*** Block opens ***

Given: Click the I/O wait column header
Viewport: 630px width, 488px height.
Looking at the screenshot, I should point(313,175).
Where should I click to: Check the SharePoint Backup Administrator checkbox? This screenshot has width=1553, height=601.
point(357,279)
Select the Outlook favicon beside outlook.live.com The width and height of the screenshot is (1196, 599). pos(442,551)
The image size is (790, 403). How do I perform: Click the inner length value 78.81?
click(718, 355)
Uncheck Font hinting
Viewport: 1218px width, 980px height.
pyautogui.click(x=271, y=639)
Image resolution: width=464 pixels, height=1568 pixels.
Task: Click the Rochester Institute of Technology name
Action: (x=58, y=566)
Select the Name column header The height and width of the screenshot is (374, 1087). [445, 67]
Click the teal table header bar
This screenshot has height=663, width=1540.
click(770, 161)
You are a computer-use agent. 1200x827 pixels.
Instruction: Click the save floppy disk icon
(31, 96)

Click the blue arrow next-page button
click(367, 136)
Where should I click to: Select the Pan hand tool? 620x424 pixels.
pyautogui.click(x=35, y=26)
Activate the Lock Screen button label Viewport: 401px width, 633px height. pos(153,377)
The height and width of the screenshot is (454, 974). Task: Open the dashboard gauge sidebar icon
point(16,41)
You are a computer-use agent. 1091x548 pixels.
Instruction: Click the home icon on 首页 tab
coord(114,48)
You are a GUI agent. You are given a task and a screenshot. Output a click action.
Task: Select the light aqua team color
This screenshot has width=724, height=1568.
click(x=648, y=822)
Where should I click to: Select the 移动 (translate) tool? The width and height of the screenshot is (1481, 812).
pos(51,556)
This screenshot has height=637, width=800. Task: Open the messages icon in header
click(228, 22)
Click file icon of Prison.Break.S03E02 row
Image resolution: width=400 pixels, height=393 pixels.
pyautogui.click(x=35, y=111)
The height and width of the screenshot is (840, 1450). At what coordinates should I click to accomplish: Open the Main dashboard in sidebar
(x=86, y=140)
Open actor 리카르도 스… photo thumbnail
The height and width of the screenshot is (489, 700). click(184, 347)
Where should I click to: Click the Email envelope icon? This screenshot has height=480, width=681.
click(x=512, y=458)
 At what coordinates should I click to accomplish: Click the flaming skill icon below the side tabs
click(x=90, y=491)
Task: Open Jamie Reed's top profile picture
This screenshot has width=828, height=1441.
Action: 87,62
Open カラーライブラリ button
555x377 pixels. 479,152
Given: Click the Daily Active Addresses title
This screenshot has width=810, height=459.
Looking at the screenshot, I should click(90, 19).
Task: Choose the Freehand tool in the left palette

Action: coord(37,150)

*** Block closes ***

What the exercise asks: Nothing above should be left out; write out every record exactly.

Finished task:
Given: Click the I/O wait column header
Viewport: 630px width, 488px height.
Looking at the screenshot, I should point(313,175).
Where should I click to: Check the SharePoint Backup Administrator checkbox? This screenshot has width=1553, height=601.
point(357,279)
Select the Outlook favicon beside outlook.live.com The width and height of the screenshot is (1196, 599). pos(442,551)
The image size is (790, 403). How do I perform: Click the inner length value 78.81?
click(718, 355)
Uncheck Font hinting
Viewport: 1218px width, 980px height.
pyautogui.click(x=271, y=639)
Image resolution: width=464 pixels, height=1568 pixels.
Task: Click the Rochester Institute of Technology name
Action: (x=58, y=566)
Select the Name column header The height and width of the screenshot is (374, 1087). [445, 67]
Click the teal table header bar
This screenshot has height=663, width=1540.
click(770, 161)
You are a computer-use agent. 1200x827 pixels.
Instruction: Click the save floppy disk icon
(31, 96)

Click the blue arrow next-page button
click(367, 136)
Where should I click to: Select the Pan hand tool? 620x424 pixels.
pyautogui.click(x=35, y=26)
Activate the Lock Screen button label Viewport: 401px width, 633px height. pos(153,377)
The height and width of the screenshot is (454, 974). Task: Open the dashboard gauge sidebar icon
point(16,41)
You are a computer-use agent. 1091x548 pixels.
Instruction: Click the home icon on 首页 tab
coord(114,48)
You are a GUI agent. You are given a task and a screenshot. Output a click action.
Task: Select the light aqua team color
This screenshot has width=724, height=1568.
click(x=648, y=822)
Where should I click to: Select the 移动 (translate) tool? The width and height of the screenshot is (1481, 812).
pos(51,556)
This screenshot has height=637, width=800. Task: Open the messages icon in header
click(228, 22)
Click file icon of Prison.Break.S03E02 row
Image resolution: width=400 pixels, height=393 pixels.
pyautogui.click(x=35, y=111)
The height and width of the screenshot is (840, 1450). At what coordinates should I click to accomplish: Open the Main dashboard in sidebar
(x=86, y=140)
Open actor 리카르도 스… photo thumbnail
The height and width of the screenshot is (489, 700). click(184, 347)
Where should I click to: Click the Email envelope icon? This screenshot has height=480, width=681.
click(x=512, y=458)
 At what coordinates should I click to accomplish: Click the flaming skill icon below the side tabs
click(x=90, y=491)
Task: Open Jamie Reed's top profile picture
This screenshot has width=828, height=1441.
Action: 87,62
Open カラーライブラリ button
555x377 pixels. 479,152
Given: Click the Daily Active Addresses title
This screenshot has width=810, height=459.
Looking at the screenshot, I should click(90, 19).
Task: Choose the Freehand tool in the left palette

Action: coord(37,150)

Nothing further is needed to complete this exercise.